The strategic plan of the George R. Brown School of Engineering consists of three pillars: research and translation; education and outreach; and culture and operations. While we work on the first two on a daily basis in the school, it is important to remind ourselves of the importance of our culture and operations. For this pillar, our stated goal is to “work to ensure that administrative effectiveness, interdisciplinary collaboration and diversity serve as core tenets for the School of Engineering.” So what do these three tenets mean to me as dean?

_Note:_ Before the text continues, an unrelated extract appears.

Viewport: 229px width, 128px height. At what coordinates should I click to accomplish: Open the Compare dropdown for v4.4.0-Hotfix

In addition to being a leader, the dean is an administrator as is the department chair. I have served in both roles. Administrative effectiveness is about appropriate staffing, well-defined processes, and accountability. Rice University used to be small; it no longer is. Therefore, it is important to create efficiencies within the school so that we become even better stewards of our resources. That means, for example, having well-defined processes for hiring faculty and creating courses and ensuring faculty and staff alignment. Not to be confused with bureaucracy, processes should be as simple as possible but, to quote Einstein, not simpler, and they should be reviewed on a regular basis and adjusted when necessary. Importantly, having the right administrative structure and processes won’t work if we don’t demand accountability of ourselves. We must take responsibility for the tasks we were hired to perform and be evaluated regularly and fairly on our performance.

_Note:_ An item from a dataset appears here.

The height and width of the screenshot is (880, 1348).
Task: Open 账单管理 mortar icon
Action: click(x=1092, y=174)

Our world faces grand challenges, many of which require engineering solutions. However, I am unaware of a single grand challenge whose solution resides within one discipline of engineering or even within engineering alone. Interdisciplinary collaboration, therefore, must be our mode of work. When it comes to research, department boundaries should be non-existent. This same attitude should extend to the practices of faculty hiring. Building school-wide, and even university-wide, centers of research excellence should take precedence over reaching specific numbers of faculty members in a certain department. Our excellence will depend on us coming together to tackle big problems. Throughout my years of research in computational historical linguistics and computational evolutionary biology, I have truly enjoyed collaborating with historical linguists and biologists and learned so much from them. Collaborating with researchers from other areas equips us with new ways of approaching problems and solving them.

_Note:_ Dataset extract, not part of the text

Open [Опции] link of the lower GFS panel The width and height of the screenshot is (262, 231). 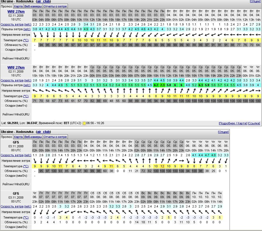(223, 132)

Finally, I want to talk about diversity – starting with my own background. I was born to a Christian, Arab (Palestinian) family in Israel. In 2004, I married my wife who is Japanese. We have two children who were born in the United States, so they are American citizens of Arab/Japanese ancestry. I speak Arabic, Hebrew, and English. My wife speaks Japanese and English. My children speak mainly English. (Alas, if they spoke Arabic, English, and Japanese, they’d write right-to-left, left-to-right, and top-down, respectively!) In short, I have lived and experienced diversity all my life and this has shaped the man I am today. Diversity means, among many things, the richness of our experiences and ample representation of the society in which we live. In engineering, in particular, diversity leads to technologies that serve everyone. I’ve learned that most issues we encounter are too complex to have one of two possible solutions; people with different backgrounds view the same issue differently. It’s our diverse ways of thinking, engagement in respectful dialogue, and how we problem-solve that lead to the best solutions. Let us embrace that. I believe diversity and excellence have a healthy overlap and we should operate in that overlapping region. Our school will always provide fair access and equal opportunity to everyone, and we will make sure that everyone is equally involved and supported.
There is much to accomplish in the School of Engineering and it is imperative that our community – students, faculty, staff and alumni – align around these key areas to move the school forward.
The Message from the Dean of Engineering and Computing at Rice University is published quarterly during the academic year, and is shared with our students, faculty, staff and friends.